Divination Dice

I've mentioned my dice a couple of times now. This is the set I'm using. Yes, it's a Mythos-themed set. That almost stopped me from buying them. My dice are devoted to a particular deity, and everything about this set was perfect for what I needed except for that Mythos connection. Which wouldn't really matter, except...well, look at mine.

That symbol that takes the place of the largest number on each and every piece? Yeah. I don't keep them in the box they came in (though I did keep the box), but that stmbol is always there on each one. But there's a flow to everything that has drawn me toward Yog-Sothothery, so there's a story to this.

I started with astragalomancy by using my old set on tabletop rpg dice. I haven't played a game they'd be needed for in, oh...too many years to figure out what number to attach. Those dice have their own story, though, and I've kept them all this time. Getting enough of a grasp on the basics of using modern polyhedral dice for divination that I knew this is, indeed, something I'm interested in working with led me to realizing I shouldn't keep using that old set for it. As I said, that set has its own story. I needed two more of one piece, one more of another, and a set that had no history other than being used for divination.

The line of sets mine comes from drew my attention because of that Mythos connection. It held my attention because each set has all the pieces I needed. But I'm sure I can find a set that isn't a Mythos thing, I thought. And then my eyes saw the set I now have! Other sets were interesting, but this set was perfect! Except...well, that very special new version of what is very obviously the Elder Sign. (The company that makes the dice calls it the Astral Elder Sign. The artist calls it the Universal Elder Sign and has offered it to the Mythos community for free use for non-profit projects. Projects intended to bring in profit require some request for permission.) I spent some time thinking about it, looking at other sets, praying to the deity the dice would be dedicated to, and kept wandering back to that set. 

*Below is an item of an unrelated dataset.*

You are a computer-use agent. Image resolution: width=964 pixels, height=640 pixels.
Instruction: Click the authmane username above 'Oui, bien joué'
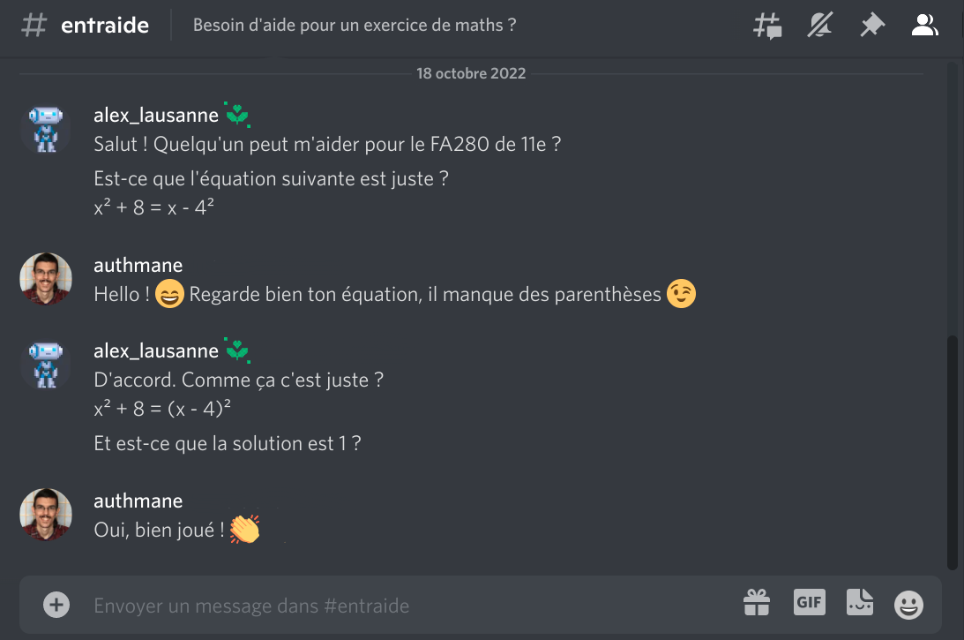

It was the center of this version of the Elder Sign that really locked it in for me. Traditionally, you get two versions of the Elder Sign. There's the one that looks like a little branch, which was preferred by Lovecraft, though he intentionally was vague about what the symbol should look like. And then there's the one that looks like a pentagram with curved points and has a little flame in the center. This one, though...pentagram, curved points, flaming eye with a keyhole-shaped pupil! 

That eye at the center holds a lot of meaning for me. The symbol was not a reason to pass on these dice, after all. And the longer I use the dice, the more I think about the symbol and it takes on a more personal meaning for me.

A few years ago, I read the book When the Stars Are Right: Towards an Authentic R'Lyehian Spirituality by Scott R. Jones. One of the things he talks about it that book is not the Necronomicon, but a Necronomicon. Creating your own personal Necronomicon, sort of like an art journal combined with a Mythos type Book of Shadows. I've been working on that. I won't share the completed page here, but one of the steps on one of the pages includes my own alterations to the symbol on the dice.

My mind whispers of the many years ago when I read Robert Anton Wilson's Illuminatus Trilogy and was introduced to the idea of the Pentagon being a pentagon because it is containing something. (Which makes the idea of some military private misspeaking a "vocab word" seem so dangerous!) I think of the things that flaming eye with the keyhole pupil means to me. I turned the arms of the star/points of the pentagram into tentacles because, for me, the Elder Sign is not so simple as just a symbol to protect against the Great Old Ones. I think of it as being a symbol of Yog-Sothoth.

I have a lot to sort out the words for before I'm ready to write it. The short version is that I think Mythos stories are filled with unreliable narrators. When we talk of what things are in the Mythos, we're really talking of how the characters have processed their experiences and communicated their beliefs. That's not how these energies have to be accepted in an occult practice. This is a lot of effing the ineffable, not believing Lovecraft, Derleth, and others have written literal facts. Yog-Sothoth does not have to be some maybe-evil-maybe-just-too-big-to-notice-and-care sentient cosmic force that is determined to swallow our universe as soon as he gets the chance. Going deeper with putting my thoughts into words right now will result in a couple of hours of typing a chaotic ramble. Okay, that's appropriate. It's not what I have planned to do with my evening, though.

I do not completely dismiss or reject the original meaning of the Elder Sign. This version had grown in meaning for me.